Farid A Kadyrov et al. J Biol Chem. .

Abstract

MutL homologs are crucial for mismatch repair and genetic stability, but their function is not well understood. Human MutLalpha (MLH1-PMS2 heterodimer) harbors a latent endonuclease that is dependent on the integrity of a PMS2 DQHA(X)2E(X)4E motif (Kadyrov, F. A., Dzantiev, L., Constantin, N., and Modrich, P. (2006) Cell 126, 297-308).
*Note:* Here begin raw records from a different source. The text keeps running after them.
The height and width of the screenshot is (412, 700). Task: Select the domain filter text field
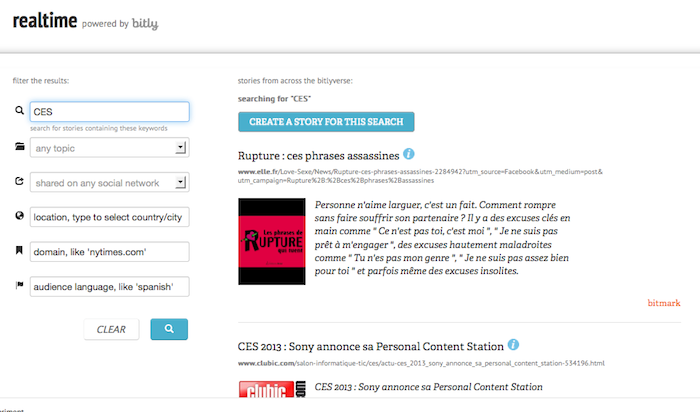click(109, 252)
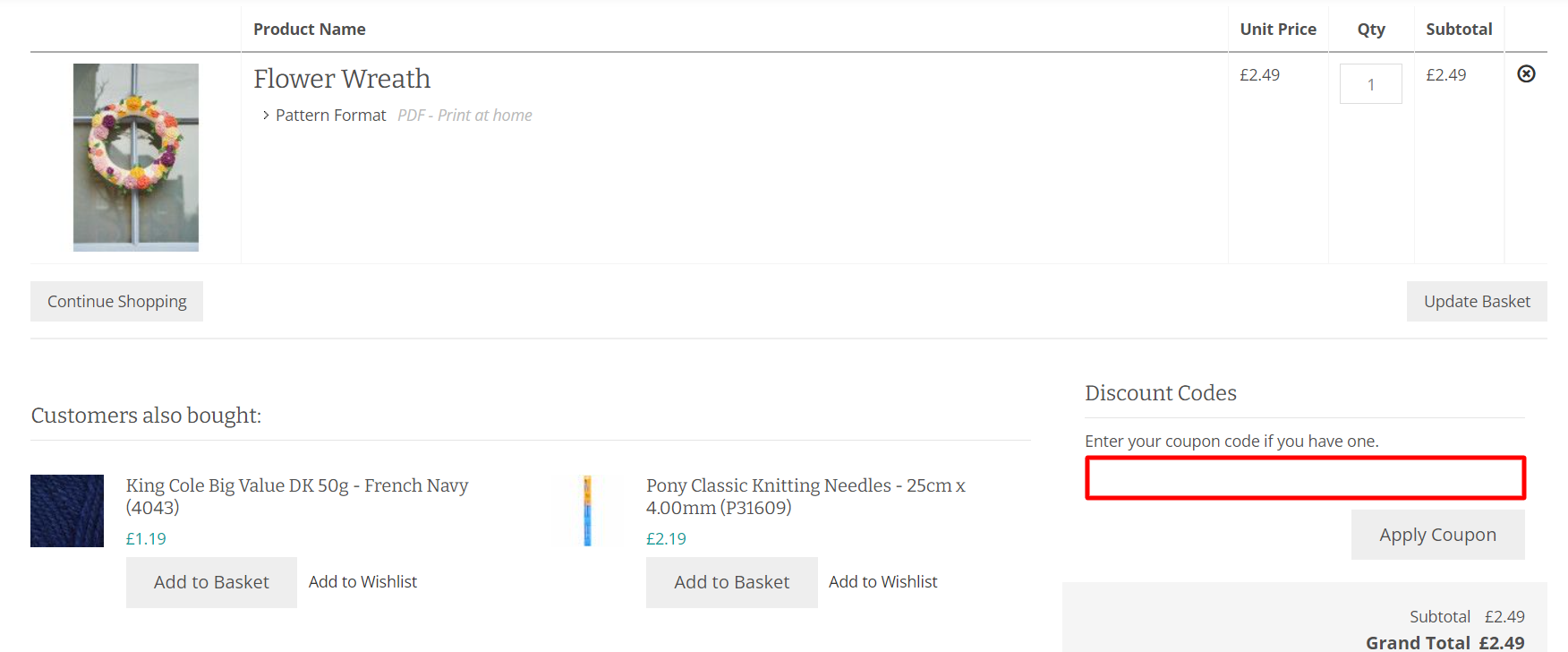
Task: Remove the Flower Wreath from the basket
Action: [x=1526, y=74]
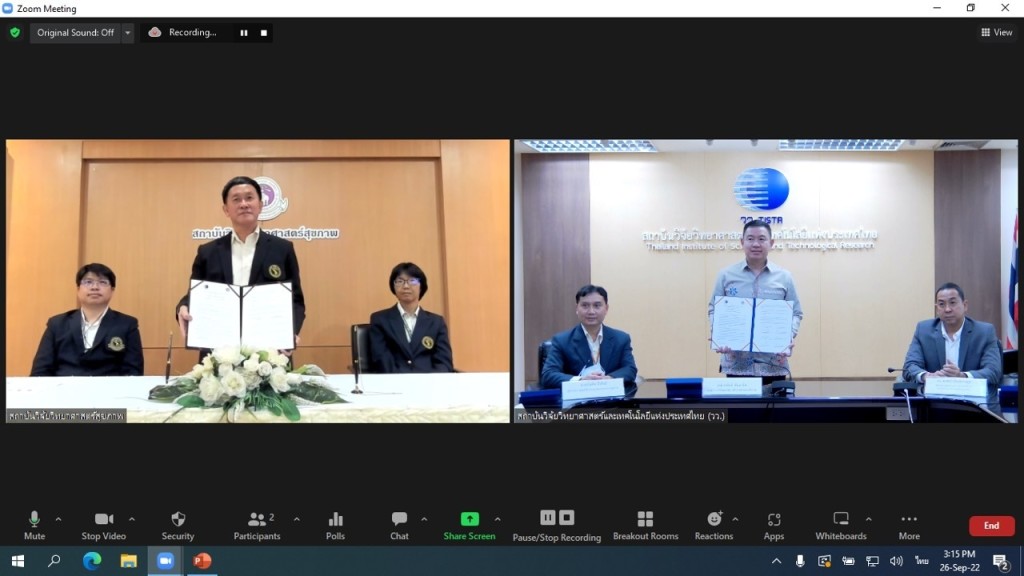1024x576 pixels.
Task: Open the More options menu
Action: point(908,520)
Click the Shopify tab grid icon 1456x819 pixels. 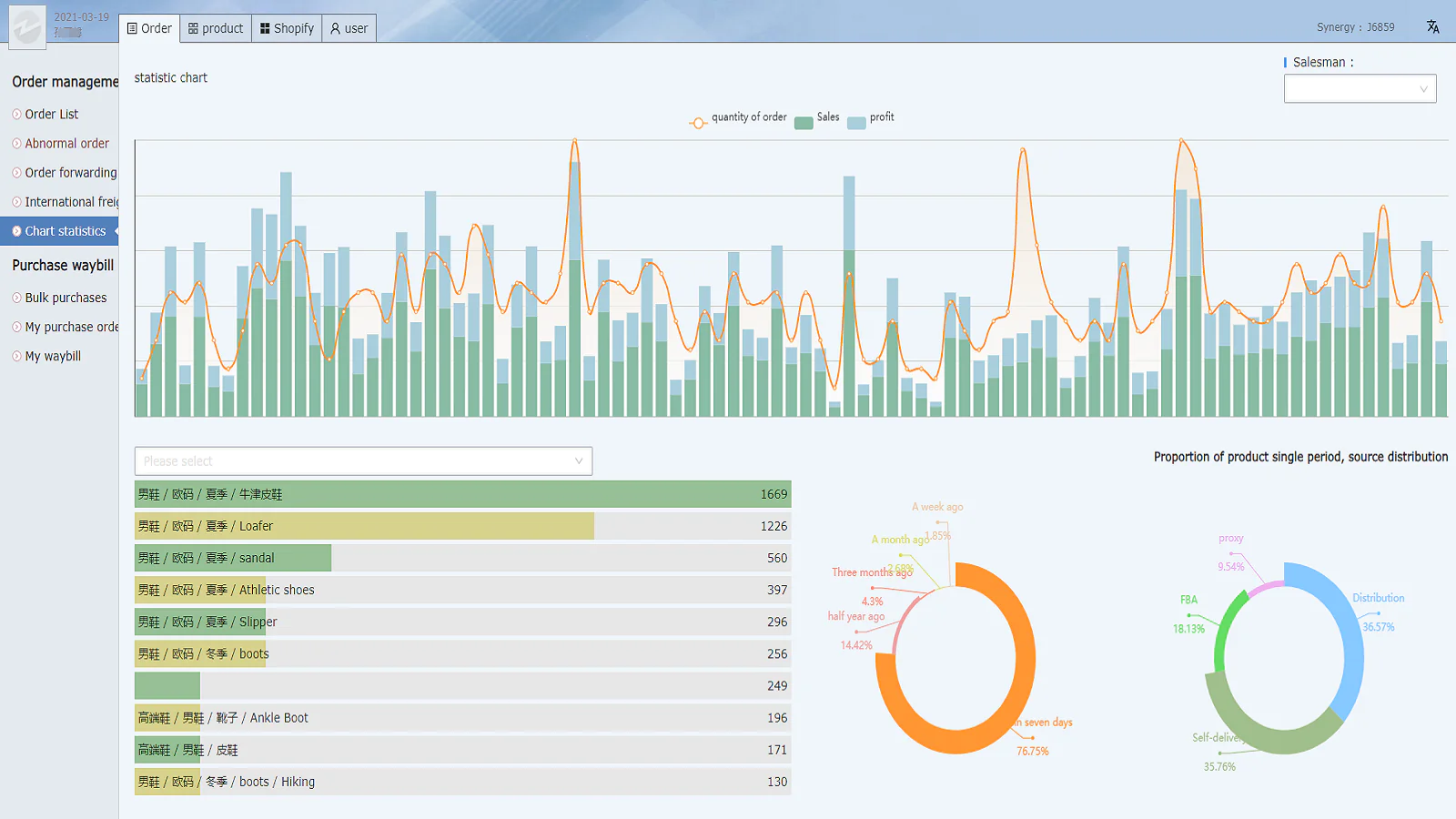click(x=265, y=29)
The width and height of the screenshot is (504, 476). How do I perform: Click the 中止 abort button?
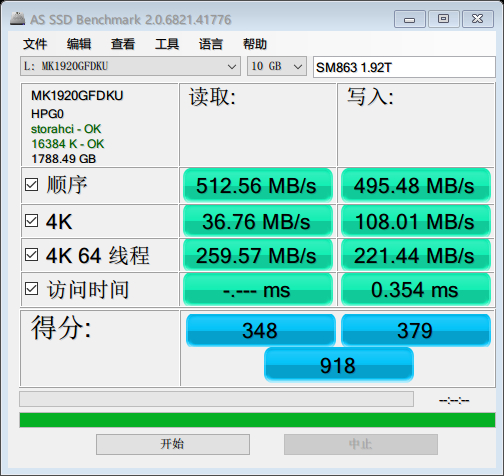click(361, 444)
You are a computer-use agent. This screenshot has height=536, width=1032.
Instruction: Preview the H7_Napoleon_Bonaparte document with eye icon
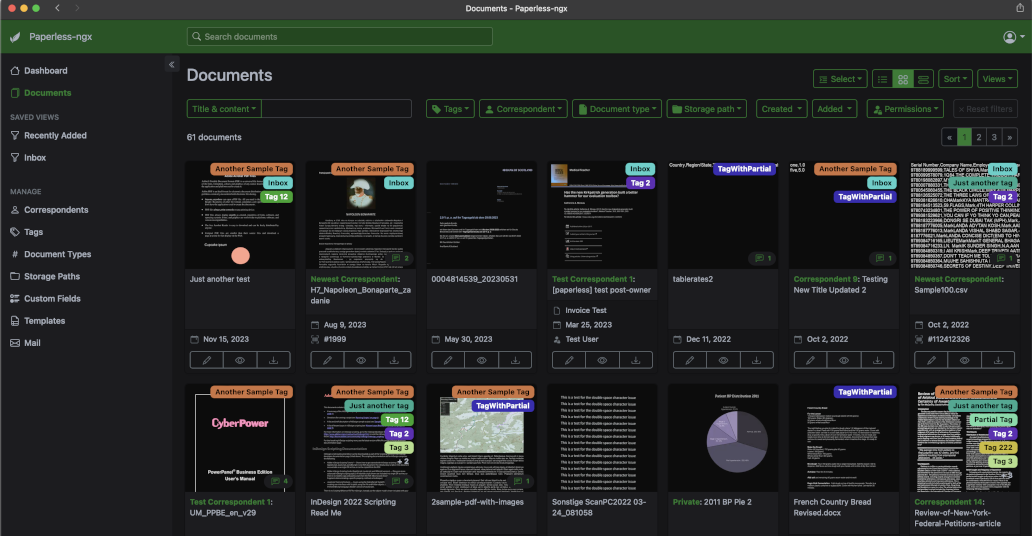[x=361, y=360]

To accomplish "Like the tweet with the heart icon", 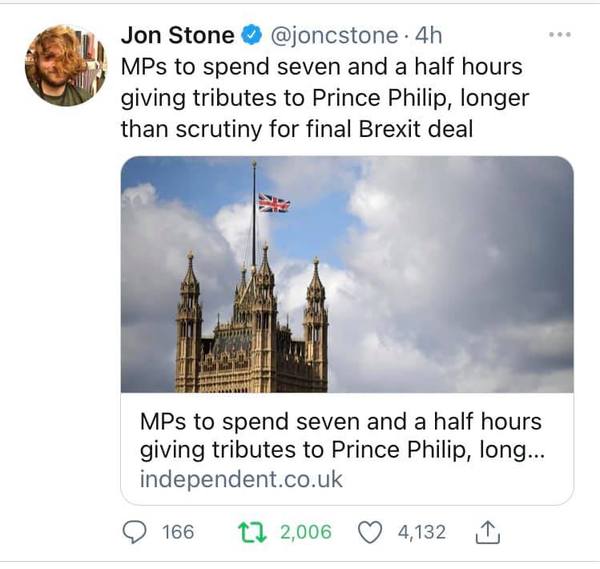I will pos(370,532).
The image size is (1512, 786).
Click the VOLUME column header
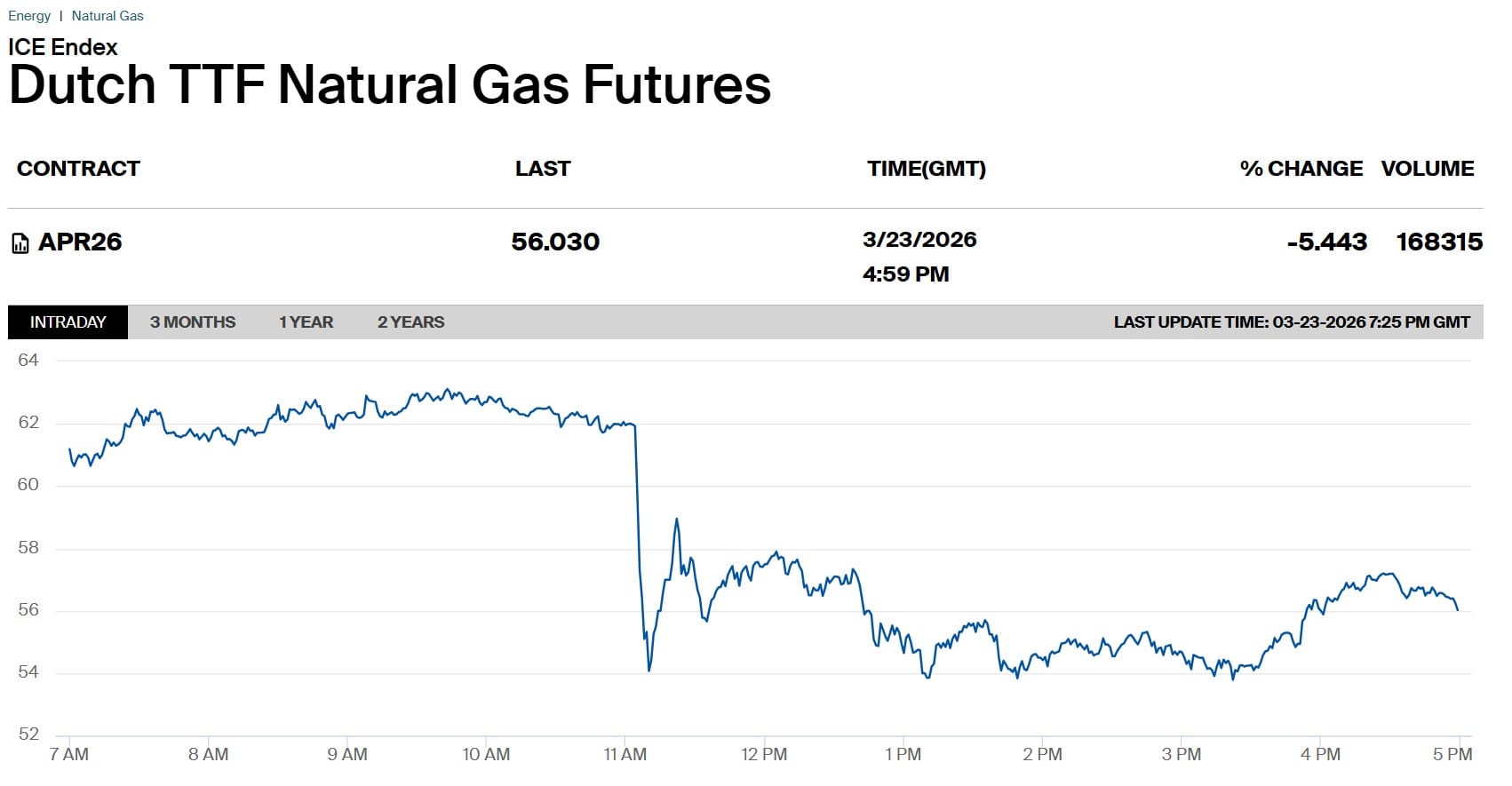[1428, 169]
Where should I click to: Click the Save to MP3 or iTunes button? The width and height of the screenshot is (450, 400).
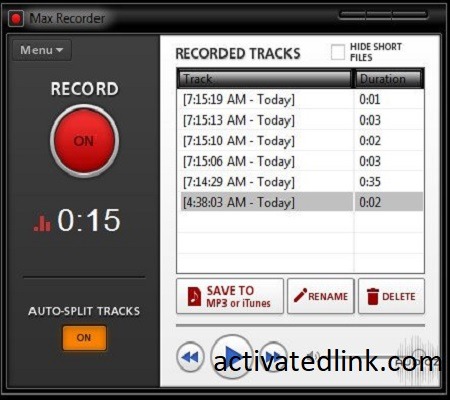(230, 296)
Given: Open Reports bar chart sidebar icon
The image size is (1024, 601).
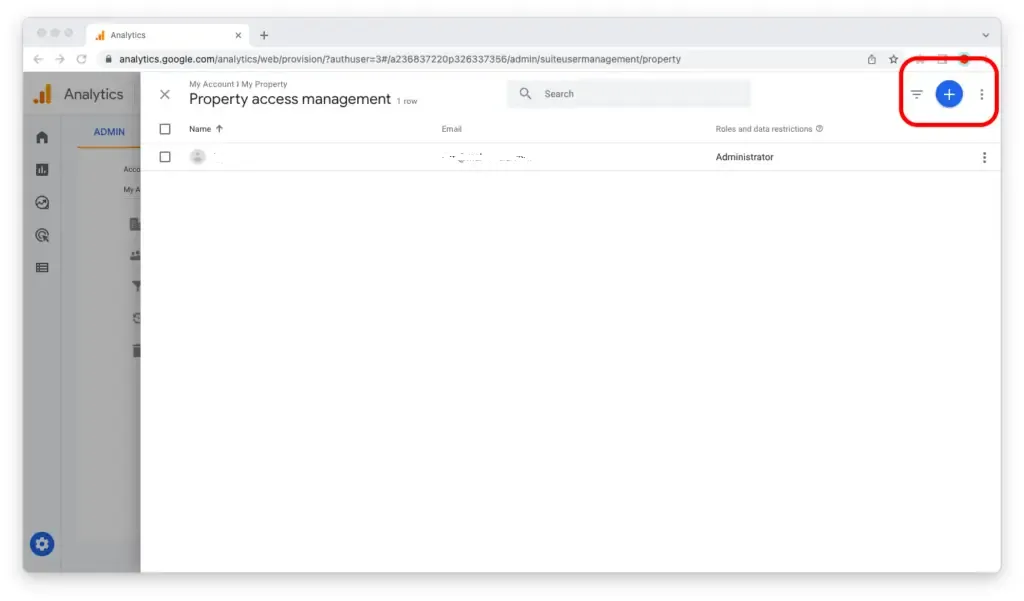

This sequence element is conserved in many MutL homologs, including the PMS1 subunit of Saccharomyces cerevisiae MutLalpha, but is absent in MutL proteins from bacteria like Escherichia coli that rely on d(GATC) methylation for strand directionality. We show that yeast MutLalpha is a strand-directed endonuclease that incises DNA in a reaction that depends on a mismatch, yMutSalpha, yRFC, yPCNA, ATP, and a pre-existing strand break, whereas E. coli MutL is not. Amino acid substitution within the PMS1 DQHA(X)2E(X)4E motif abolishes yMutLalpha endonuclease activity in vitro and confers strong genetic instability in vivo, but does not affect yMutLalpha ATPase activity or the ability of the protein to support assembly of the yMutLalpha.yMutSalpha.heteroduplex ternary complex. The loaded form of yPCNA may play an important effector role in directing yMutLalpha incision to the discontinuous strand of a nicked heteroduplex.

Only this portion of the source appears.